Dana intends to use the net proceeds from the 2031 Notes Offering (i) to redeem $200 million of the Issuer’s outstanding 2025 Notes (as defined below), (ii) to repay $245 million of outstanding borrowings under Dana’s revolving credit facility and (iii) to pay related fees and expenses.
A copy of the news release announcing the 2031 Notes Offering is attached hereto as Exhibit 99.1 and is incorporated herein by reference.
2025 Notes Redemption
On May 10, 2023, Dana further announced that it had issued a conditional notice of partial redemption pursuant to the indenture governing the 5.750% Senior Notes due 2025 (the “2025 Notes”). Dana intends to redeem, subject to the condition described below, $200 million of the Issuer’s outstanding 2025 Notes on June 9, 2023 (the “Redemption Date”) at a redemption price equal to 100.000% of the principal amount of the 2025 Notes redeemed, plus accrued and unpaid interest thereon to, but not including, the Redemption Date (the “2025 Notes Redemption”).

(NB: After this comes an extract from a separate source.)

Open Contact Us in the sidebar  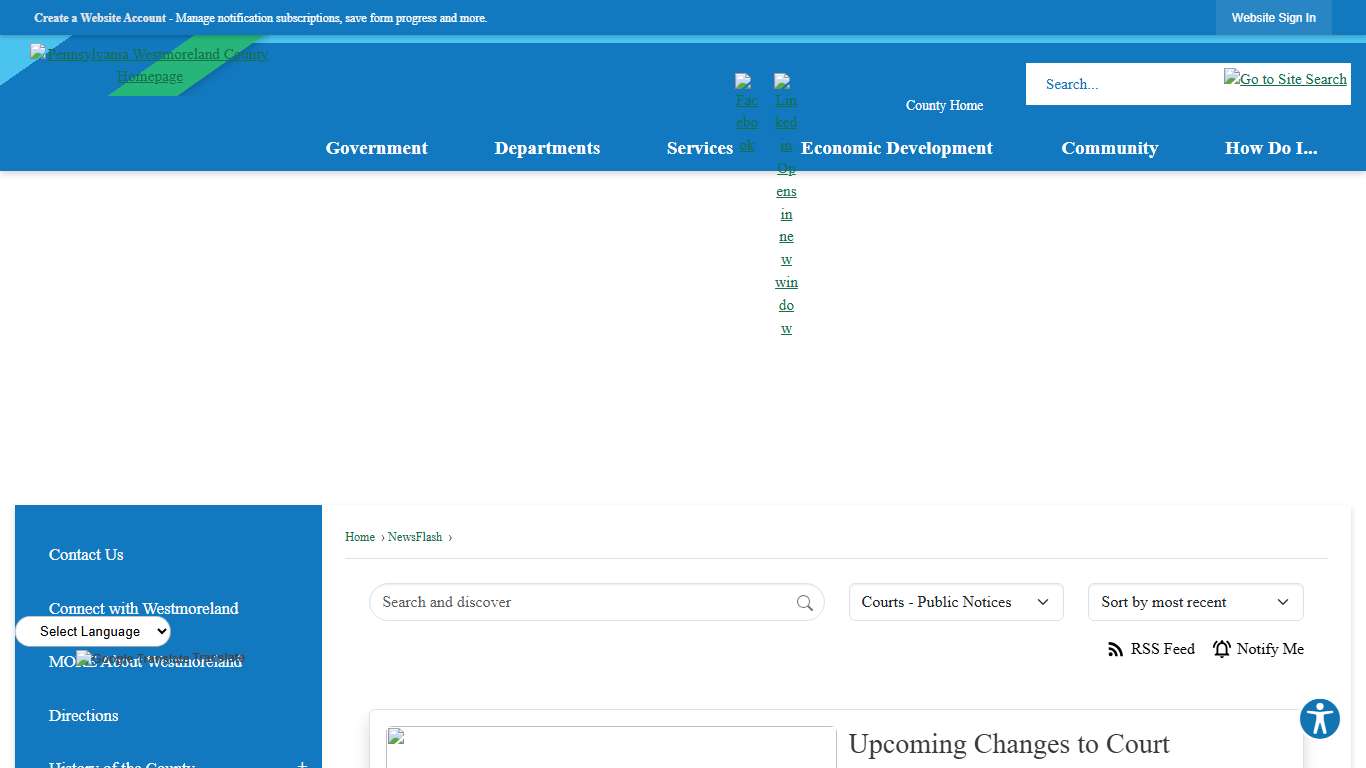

The redemption is conditioned on Dana receiving funds from the offer and sale of at least €425 million aggregate principal amount of newly issued debt securities of the Issuer (the “Financing Condition”). If the Financing Condition is not satisfied on or prior to the Redemption Date, this notice of conditional partial redemption may be rescinded by the Issuer and will be of no effect.
The information in this item (including Exhibit 99.1 hereto) is being “furnished” and shall not be deemed “filed” for the purposes of Section 18 of the Securities Exchange Act of 1934, as amended, is not subject to the liabilities of that section, and is not deemed incorporated by reference in any filing under the Securities Act of 1933, as amended, or the Securities Exchange Act of 1934, as amended, except as shall be expressly set forth by specific reference in such a filing.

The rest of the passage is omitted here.